Tuesday, September 11, 2012

Sugar crazed preschoolers and 9th grade algebra

It's been awhile since I sat and put fingers to keyboard and shared some of the strange musings from my brain.  My life has been so crazy busy this summer!  That doesn't mean there haven't been many strange musings, it just means I haven't had time to sit down and share them.  At this point, it's getting crowded in my brain so I thought I should let some of them out.

One of the things that has kept me so busy this summer is my new found love of sewing, quilting to be exact.  That's right, you read that correctly; quilting.  Would somebody please tell my grandmothers in heaven that I finally know how to work a sewing machine.  One of the coolest ladies I know at church is a avid and very talented quilter.  The Lord lead her to start a beginners class at church, and since she is so awesome, I took her class simply to hang out with several of my friends who wanted to actually learn how to quilt.  Imagine my shock and surprise when it turned out I had a blast!

My first few quilt blocks were a little less than perfect........ ok, a lot less than perfect.  There is this little thing called a quarter inch seam that, evidently, is pretty important.   A couple of my blocks looked more like the drawings of a crazed pre-schooler  on a three day sugar high than something created by an adult.  The real problem came in when all the blocks were completed and it was time to put it all together.  Who knew it would suddenly become so important that all the blocks be square and the same size?!  I mean, really!  I know have great respect for cuts that are actually straight and seams that are actually the same size.

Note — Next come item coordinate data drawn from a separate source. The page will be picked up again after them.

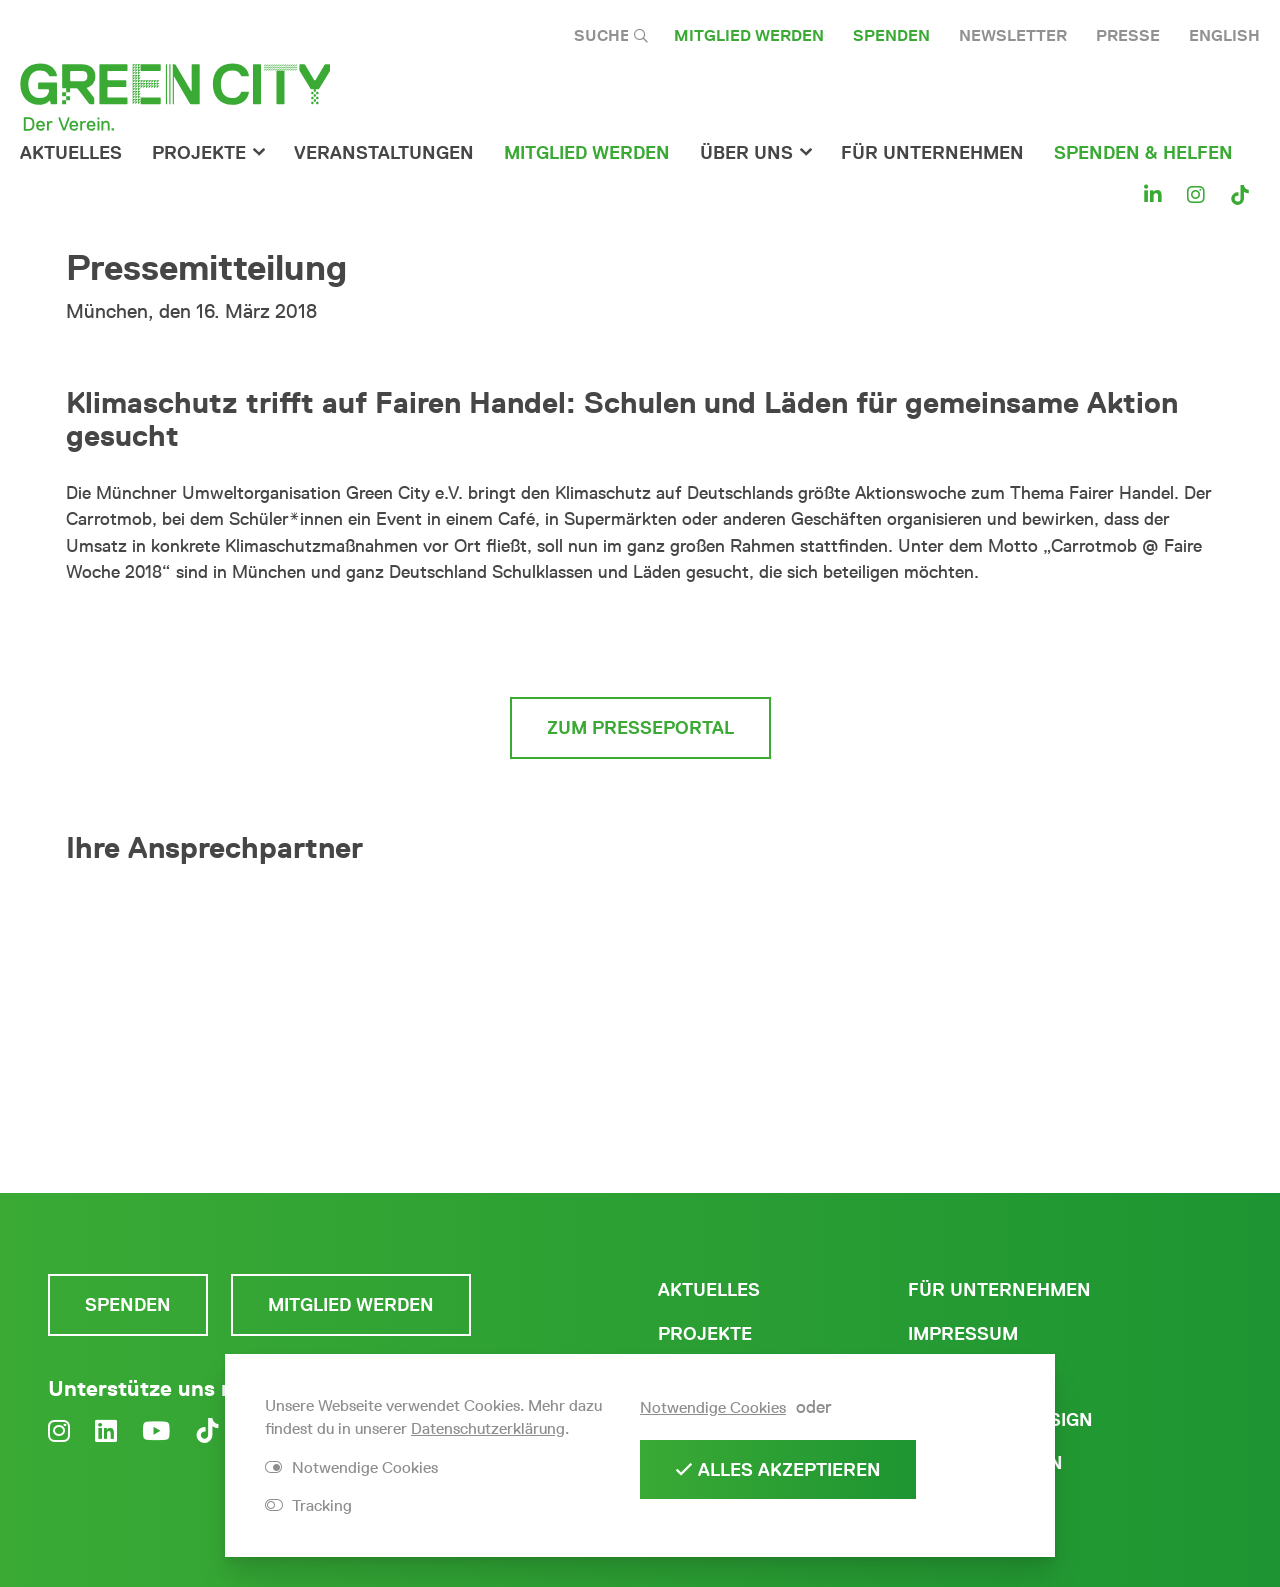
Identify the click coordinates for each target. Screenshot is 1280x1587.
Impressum (963, 1334)
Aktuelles (71, 153)
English (1224, 35)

The biggest problem I had was the fact that my seams were never straight.  They looked more like the doodles I made as I sat in 9th grade algebra.  It took a couple of weeks to figure out what I was doing wrong.  It seems I was having a focus problem.  I was watching the needle. I couldn't help it, I have always been fascinated by little dancing flashy things!  What I wasn't doing was watching the fabric as it moved under the presser foot.  (those of you who have ever worked a sewing machine know what that is, those of you who haven't just work with me here and pretend that you do!)  As long as I was more careful about how my fabric moved towards the needle and less focused on the needle itself, my seams came out nice and straight, for the most part. (Hey! don't judge! only the Lord is perfect!)

Those of you who are familiar with me know there's more to the story.  Once again, as I was musing, I realized the parallel to our walk with the Lord.  I have said it before, you all know it's one of my favorite subjects, we become like what we focus on.  Our hearts and our lives are changed as we spend time in His presence and focus on Him.  You could say that our path becomes straight when we place our focus where it belongs, on Him and not on the dancing flashy things in our lives!  If the enemy can cause us to lose our focus we will become adrift and without purpose.  That's no way to live!

My prayer this week is that the Lord will remind me every time I sit down at my sewing machine to check my focus.  Too many times in my life my path has resembled that preschooler doodle because of my tendency to be distracted by little shiny things!  Where is your focus today? Where are you placing your eyes?  Are you looking at the sparkly distractions in your life or is your focus firmly centered on Him?  Don't be distracted by what the world tells you is right, look to Him and he will keep you on that straight path.